**** Supplied passage ****
Although it was known mostly for its cuts, the six-month budget bill Congress passed this month also included hundreds of millions of dollars in new spending intended to alleviate long-predicted traffic problems associated with the relocation of thousands of Defense Department employees in the Washington, D.C. area.
Embedded in the 459-page measure is a paragraph giving $300 million to the Defense Department’s Office of Economic Adjustment for transportation infrastructure improvements. Members of the Maryland and Virginia congressional delegations who pushed the provision through said the money would be spent to deal with current traffic problems around Fort Belvoir in northern Virginia and Bethesda Naval Medical Center in Maryland that will only worsen with the continuing addition of thousands of new workers at those facilities.
The concerns arise from 13,000 new workers at Fort Belvoir and more than 4,000 additional employees, visitors and patients each day at the expanding Bethesda hospital, which, along with a new hospital at Fort Belvoir, is absorbing the functions of the nearby Walter Reed Army Medical Center. The reshuffling is a result of the decisions made by the Base Realignment and Closure (BRAC) commission in its 2005 round of decisions. Although the legislation mentions neither Fort Belvoir, Bethesda, nor any other military facility by name, members of Congress from both sides of the Potomac said DoD was well aware, through internal discussions, of where Congress wanted the funds to be directed.
“The Pentagon knows very well the intent as to how this money is supposed to be used,” said Rep. Jim Moran (D-Va.).
Moran said he and Rep. Chris Van Hollen (D-Md.) had agreed that the $300 million should be split evenly between the two states, specifically for projects around Bethesda and Fort Belvoir.
Sen. Ben Cardin (D-Md.) also said that even if the legislative language appropriating the money is vague, the intent is not.
“They know exactly what this money is supposed to be used for, which means we’re going to get the money here,” he said.
**** Data section ****
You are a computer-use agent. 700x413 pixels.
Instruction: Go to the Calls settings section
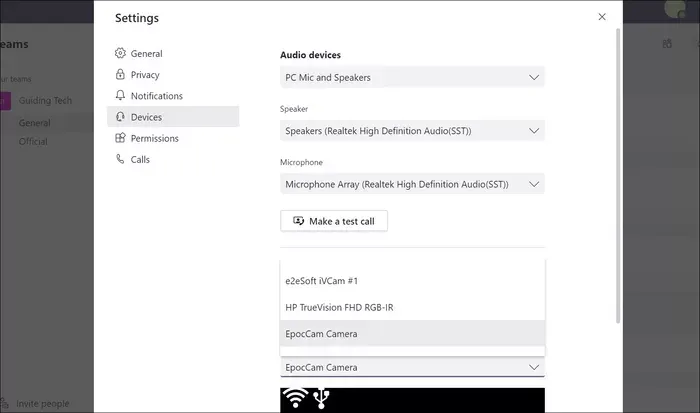click(141, 159)
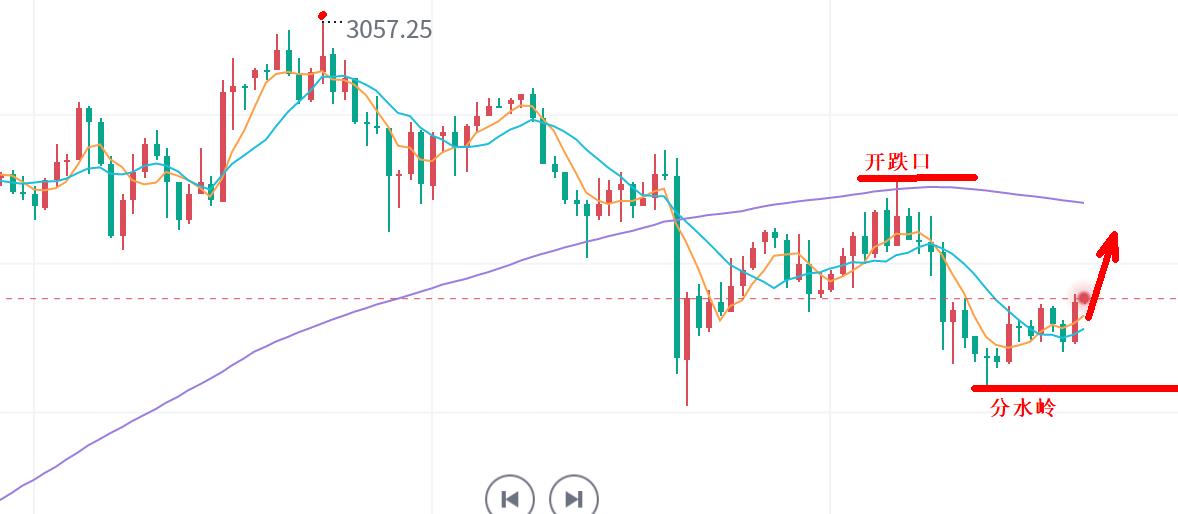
****
— Instructions —
1. Name every member of Congress mentioned in the article on the budget bill's traffic money, with each one's title and party and state as given.
2. Repeat everything in the budget bill article from "Moran said he" down to "intent is not.".
3. Go on with the article about the budget bill's traffic funding from the point where it stops.

— Results —
1.
Rep. Jim Moran (D-Va.)
Rep. Chris Van Hollen (D-Md.)
Sen. Ben Cardin (D-Md.)

2.
Moran said he and Rep. Chris Van Hollen (D-Md.) had agreed that the $300 million should be split evenly between the two states, specifically for projects around Bethesda and Fort Belvoir.
Sen. Ben Cardin (D-Md.) also said that even if the legislative language appropriating the money is vague, the intent is not.

3.
However, $300 million is far short of what is likely to be needed to fully offset the traffic impact of the BRAC moves. A DoD-funded report prepared by the National Academies of Science in February found that the unfunded transportation projects needed to mitigate the impacts of the personnel movements to Fort Belvoir alone totaled between $600 million and $2 billion.
Hundreds of millions more would be needed to adequately prepare Bethesda for the influx of personnel, the authors found.
But Sen. Barbara Mikulski (D-Md.) said any new money is a significant accomplishment given the austere atmosphere that surrounded this year’s budget negotiations.
“During the continuing resolution, which was the fight over whether we were going to have a frugal government or a Spartan government, this victory was an amazing achievement. And we should take a lot of pleasure in it,” she said.
Even with new federal funds now available, Moran said that while the anticipated road construction projects are long overdue, the timing is far from ideal. By the time the funding is awarded for individual projects and construction begins, all the new workers are likely to have already finished moving into new offices which, in his district, are only accessible by car.
By law, this year’s BRAC relocations must be completed by September.
“The construction will exacerbate the problem,” Moran said. “[DoD] should have fixed the traffic problem before they started moving people, but they’re going to move tens of thousands of people before the traffic mitigation is in place. You’re going to have a horrible situation for probably the next two or three years.”